The RNA world hypothesis proposes that nucleic acids were once responsible for both information storage and chemical catalysis, before the advent of coded protein synthesis. However, it is difficult to imagine how nucleic acid polymers first appeared, as the abiotic chemical formation of long nucleic acid polymers from mononucleotides or short oligonucleotides remains elusive, and barriers to achieving this goal are substantial. One specific obstacle to abiotic nucleic acid polymerization is strand cyclization. Chemically activated short oligonucleotides cyclize efficiently, which severely impairs polymer growth. We show that intercalation, which stabilizes and rigidifies nucleic acid duplexes, almost totally eliminates strand cyclization, allowing for chemical ligation of tetranucleotides into duplex polymers of up to 100 base pairs in length. In contrast, when these reactions are performed in the absence of intercalators, almost exclusively cyclic tetra- and octanucleotides are produced. Intercalator-free polymerization is not observed, even at tetranucleotide concentrations > 10,000-fold greater than those at which intercalators enable polymerization. We also demonstrate that intercalation-mediated polymerization is most favored if the size of the intercalator matches that of the base pair; intercalators that bind to Watson–Crick base pairs promote the polymerization of oligonucleotides that form these base pairs. Additionally, we demonstrate that intercalation-mediated polymerization is possible with an alternative, non-Watson–Crick-paired duplex that selectively binds a complementary intercalator. These results support the hypothesis that intercalators (acting as ‘molecular midwives’) could have facilitated the polymerization of the first nucleic acids and possibly helped select the first base pairs, even if only trace amounts of suitable oligomers were available.

 Lay Abstract

In this work, we consider one route by which the earliest genetic polymers might have assembled. When very short nucleic acid chains (such as those that might have been produced in early life) are base-paired in a double helix, they can be linked into longer, potentially useful, polymers. However, when these short chains are floating freely in solution, they tend to link at their ends – like a dog biting its own tail. Unfortunately, because they’re so short, short molecules tend not to base pair, making them especially subject to this type of circularization pathway. What we showed in this work is that the addition of a small molecule that binds to base-paired nucleic acids, called ethidium, promotes the assembly of even short (four bases) nucleic acids.

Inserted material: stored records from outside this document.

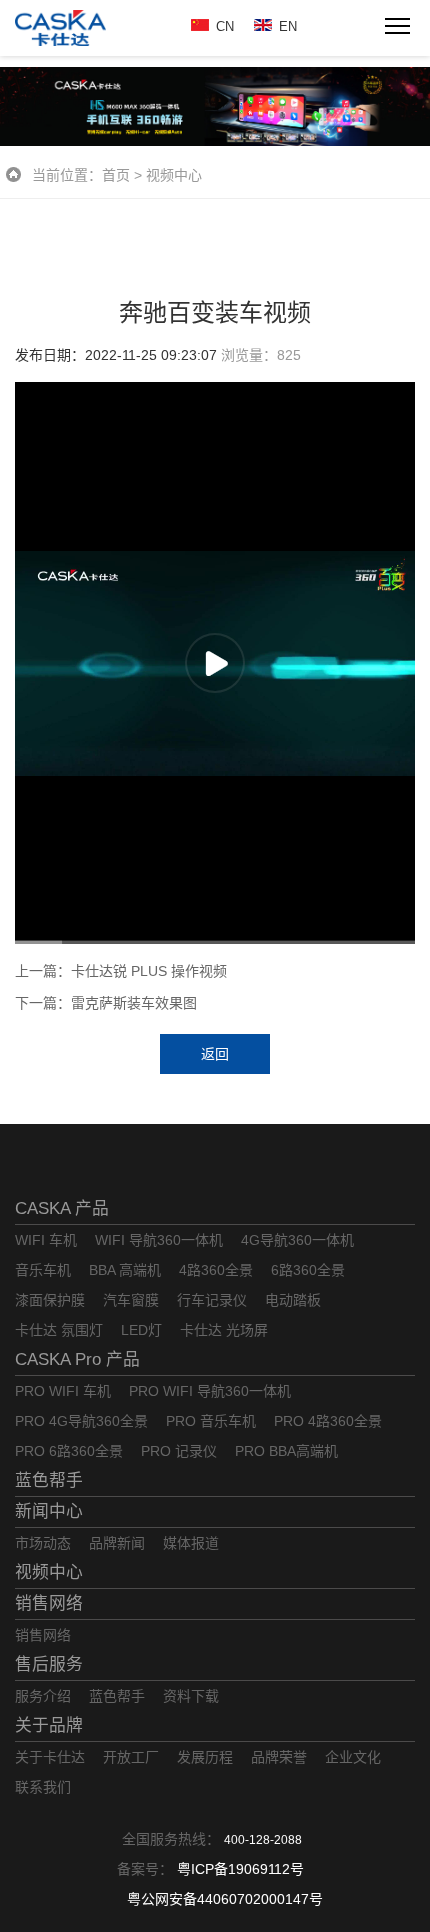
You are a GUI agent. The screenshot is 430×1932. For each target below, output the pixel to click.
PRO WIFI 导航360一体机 (210, 1391)
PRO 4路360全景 (328, 1421)
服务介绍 (43, 1696)
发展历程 (205, 1757)
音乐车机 (43, 1270)
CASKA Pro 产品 (77, 1359)
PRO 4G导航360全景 (81, 1421)
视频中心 (174, 175)
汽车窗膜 (131, 1300)
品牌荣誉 (279, 1757)
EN (288, 26)
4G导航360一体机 (297, 1240)
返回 (215, 1054)
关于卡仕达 (50, 1757)
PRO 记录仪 (179, 1451)
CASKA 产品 (62, 1208)
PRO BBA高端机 (286, 1451)
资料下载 (191, 1696)
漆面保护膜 (50, 1300)
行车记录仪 (212, 1300)
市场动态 (43, 1543)
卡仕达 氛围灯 (59, 1330)
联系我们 (43, 1787)
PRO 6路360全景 (69, 1451)
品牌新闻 (117, 1543)
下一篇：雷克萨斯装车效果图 (106, 1003)
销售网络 (49, 1603)
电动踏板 (293, 1300)
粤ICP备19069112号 (240, 1869)
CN (225, 26)
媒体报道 (191, 1543)
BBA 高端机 (125, 1270)
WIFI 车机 (46, 1240)
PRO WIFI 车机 (63, 1391)
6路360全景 (308, 1270)
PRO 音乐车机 (211, 1421)
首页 (116, 175)
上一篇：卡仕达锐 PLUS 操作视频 (121, 971)
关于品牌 (49, 1725)
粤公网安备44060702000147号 (225, 1899)
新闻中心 (49, 1511)
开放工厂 (131, 1757)
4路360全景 (216, 1270)
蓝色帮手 (49, 1480)
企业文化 (353, 1757)
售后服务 (49, 1664)
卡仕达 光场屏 (224, 1330)
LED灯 (141, 1330)
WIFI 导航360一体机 (159, 1240)
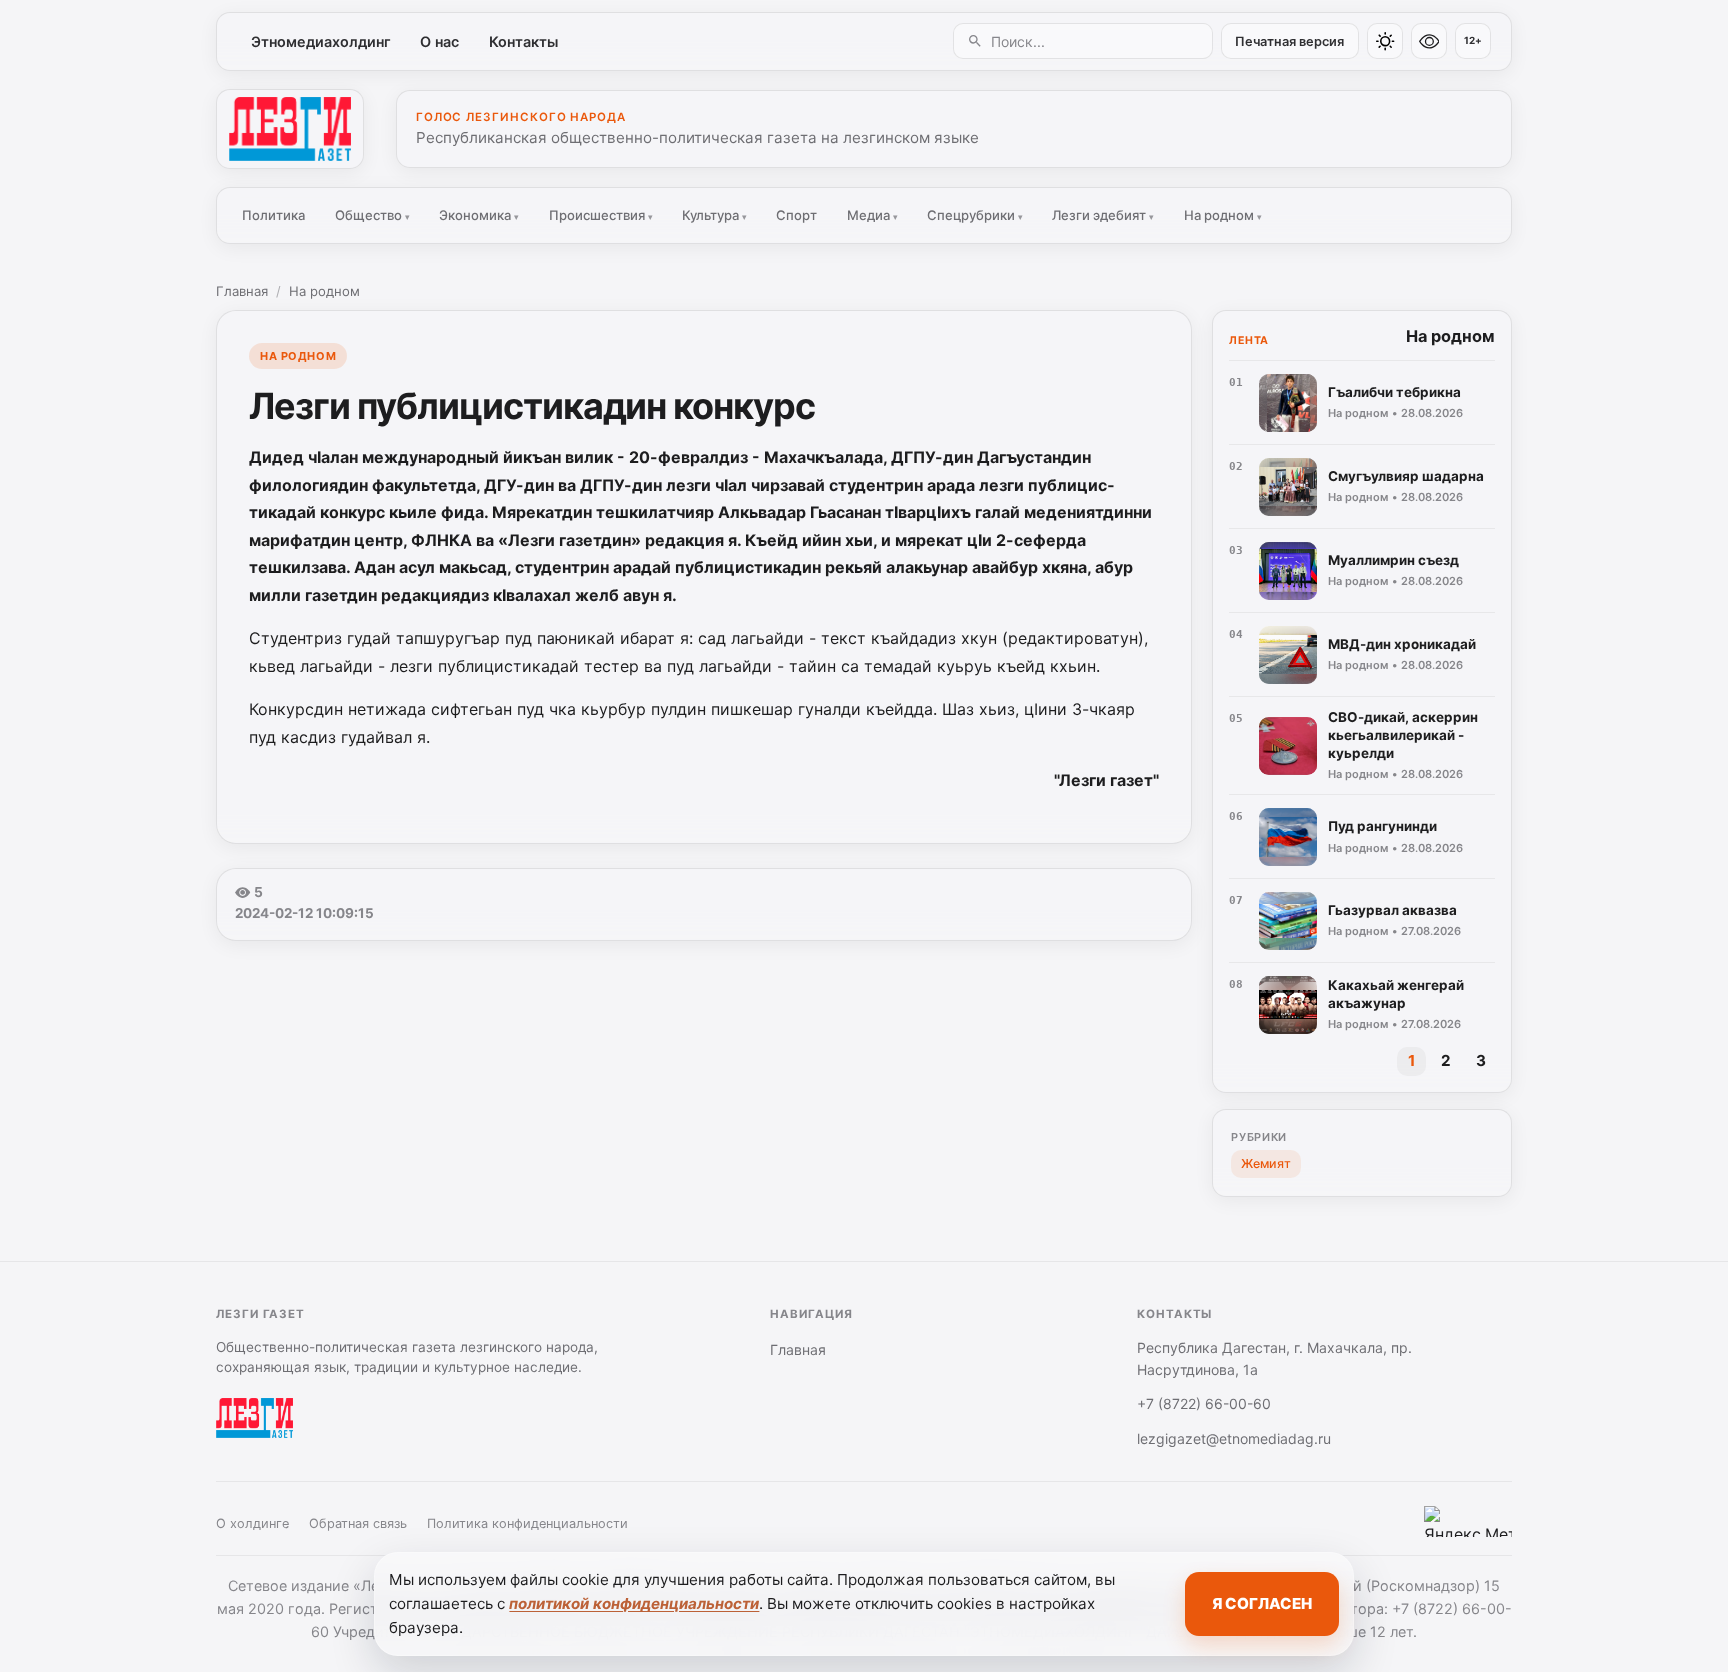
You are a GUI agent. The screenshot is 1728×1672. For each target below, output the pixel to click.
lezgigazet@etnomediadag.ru (1234, 1438)
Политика (273, 215)
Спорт (796, 215)
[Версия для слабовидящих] (1429, 41)
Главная (242, 291)
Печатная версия (1289, 41)
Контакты (523, 41)
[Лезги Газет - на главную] (290, 129)
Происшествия (601, 215)
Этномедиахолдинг (321, 41)
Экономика (479, 215)
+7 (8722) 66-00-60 (1204, 1403)
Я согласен (1262, 1603)
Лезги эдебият (1103, 215)
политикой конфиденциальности (634, 1603)
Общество (372, 215)
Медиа (872, 215)
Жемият (1266, 1163)
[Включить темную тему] (1385, 41)
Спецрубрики (975, 215)
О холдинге (252, 1523)
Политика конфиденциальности (527, 1523)
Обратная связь (358, 1523)
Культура (714, 215)
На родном (1223, 215)
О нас (439, 41)
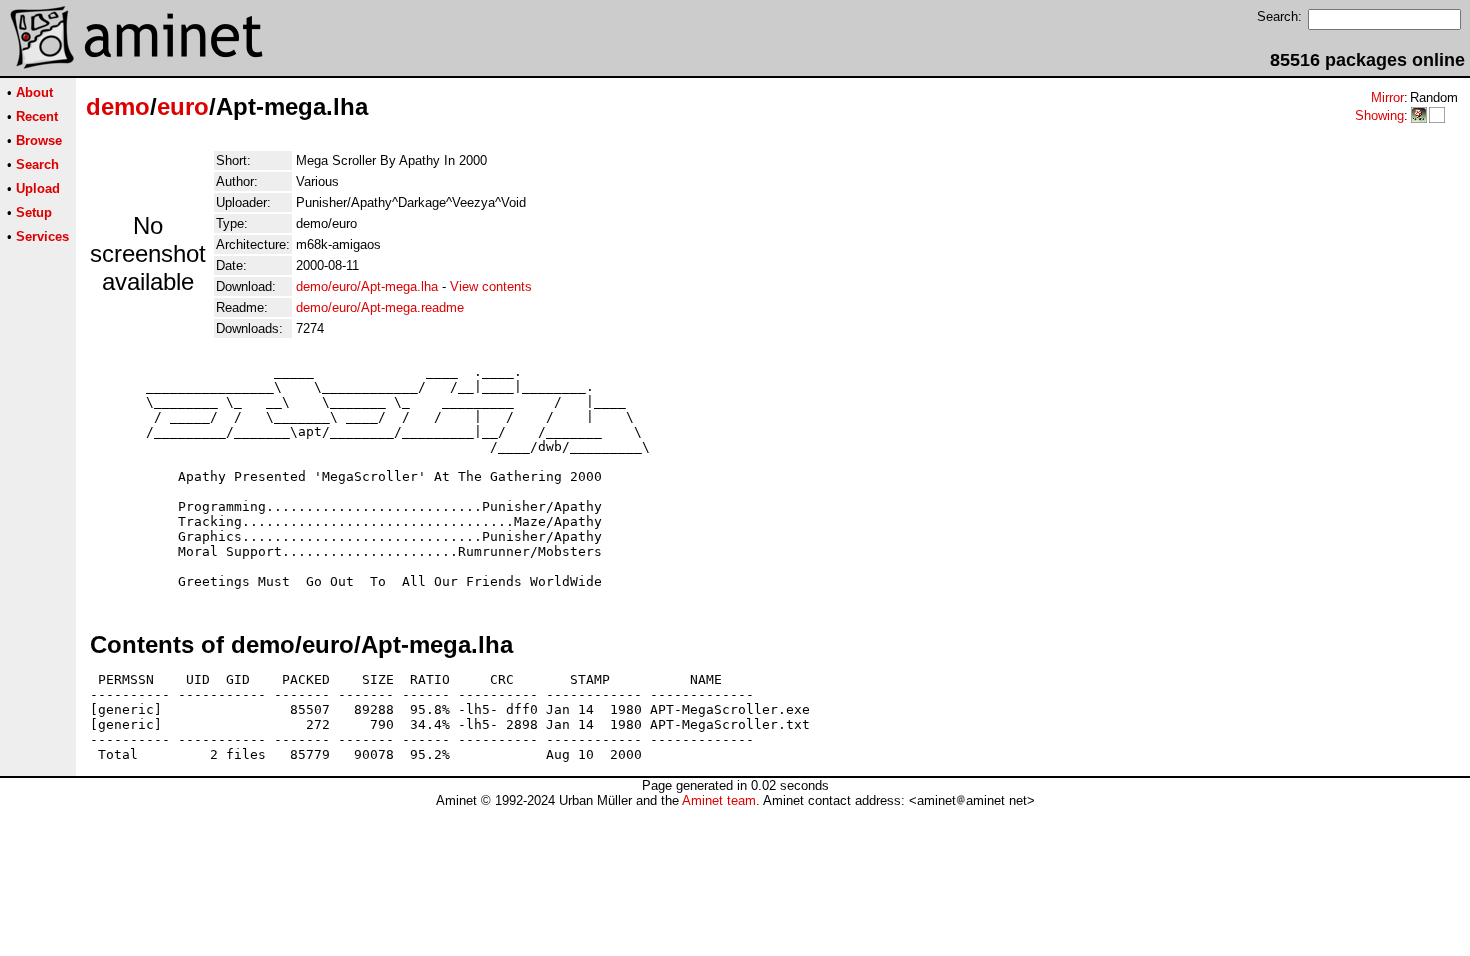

When ethidium is present, these molecules link into long (~100 residue) polymers. When it is absent, they form the aforementioned circular species. Additionally, we found that the short chains have to have the right sequence. If we take molecules that can’t base pair (i.e., strands that try and do something other than A with T and G with C), they don’t form long polymers. We needed base pairing to get polymerization, showing that this small molecule could promote assembly of short chains of nucleic acids while still allowing for information transfer (i.e., copying) between these chains.